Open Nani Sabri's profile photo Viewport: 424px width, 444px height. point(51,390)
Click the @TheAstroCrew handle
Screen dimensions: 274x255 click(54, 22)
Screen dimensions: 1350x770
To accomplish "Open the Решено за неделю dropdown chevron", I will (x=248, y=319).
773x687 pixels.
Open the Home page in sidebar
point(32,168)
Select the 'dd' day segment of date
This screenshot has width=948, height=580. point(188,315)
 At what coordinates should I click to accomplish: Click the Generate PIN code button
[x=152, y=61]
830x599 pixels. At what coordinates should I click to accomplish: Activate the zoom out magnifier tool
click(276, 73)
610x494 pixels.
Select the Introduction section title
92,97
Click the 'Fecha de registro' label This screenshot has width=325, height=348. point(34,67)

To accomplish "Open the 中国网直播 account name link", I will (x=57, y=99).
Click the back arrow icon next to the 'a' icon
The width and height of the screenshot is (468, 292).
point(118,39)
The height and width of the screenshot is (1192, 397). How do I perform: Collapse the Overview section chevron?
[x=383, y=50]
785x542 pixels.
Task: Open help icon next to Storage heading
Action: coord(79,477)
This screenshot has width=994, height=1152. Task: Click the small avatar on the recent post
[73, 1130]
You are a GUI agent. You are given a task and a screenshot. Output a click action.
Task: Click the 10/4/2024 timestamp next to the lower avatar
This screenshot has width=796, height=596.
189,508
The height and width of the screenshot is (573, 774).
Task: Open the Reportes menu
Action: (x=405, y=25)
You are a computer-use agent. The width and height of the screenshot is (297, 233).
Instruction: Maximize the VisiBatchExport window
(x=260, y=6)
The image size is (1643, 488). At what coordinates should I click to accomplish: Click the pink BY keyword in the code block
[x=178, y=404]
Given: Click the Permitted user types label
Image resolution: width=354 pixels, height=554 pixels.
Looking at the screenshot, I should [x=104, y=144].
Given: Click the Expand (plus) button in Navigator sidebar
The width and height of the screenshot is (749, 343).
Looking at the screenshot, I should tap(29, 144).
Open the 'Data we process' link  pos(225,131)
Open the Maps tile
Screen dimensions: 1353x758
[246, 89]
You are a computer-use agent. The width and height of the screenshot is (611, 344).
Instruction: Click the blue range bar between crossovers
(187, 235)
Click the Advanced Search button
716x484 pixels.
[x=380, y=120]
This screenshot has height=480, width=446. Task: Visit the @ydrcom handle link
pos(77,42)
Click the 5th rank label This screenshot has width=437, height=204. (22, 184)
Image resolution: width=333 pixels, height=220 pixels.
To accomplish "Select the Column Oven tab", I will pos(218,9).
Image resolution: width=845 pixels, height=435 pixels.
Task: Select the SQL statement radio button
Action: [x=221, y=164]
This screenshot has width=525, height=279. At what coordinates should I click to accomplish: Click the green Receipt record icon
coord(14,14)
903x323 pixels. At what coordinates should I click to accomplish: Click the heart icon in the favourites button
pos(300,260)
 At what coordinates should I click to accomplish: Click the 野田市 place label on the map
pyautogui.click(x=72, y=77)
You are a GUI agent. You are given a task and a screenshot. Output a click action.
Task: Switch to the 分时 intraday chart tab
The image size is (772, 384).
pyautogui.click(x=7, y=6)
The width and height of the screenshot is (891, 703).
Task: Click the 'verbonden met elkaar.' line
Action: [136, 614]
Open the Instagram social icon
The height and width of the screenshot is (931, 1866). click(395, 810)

WHAT YOU SHOULD DO :: Copy out each line of the listing that contains the word "agent".

YOUR SOLUTION ::
You are a GUI agent. You are given a task and a screenshot. Output a click action.
You are a computer-use agent. The width and height of the screenshot is (297, 233).
You are a computer-use agent. The width and height of the screenshot is (611, 344).
You are a GUI agent. You are given a task and a screenshot. Output a click action.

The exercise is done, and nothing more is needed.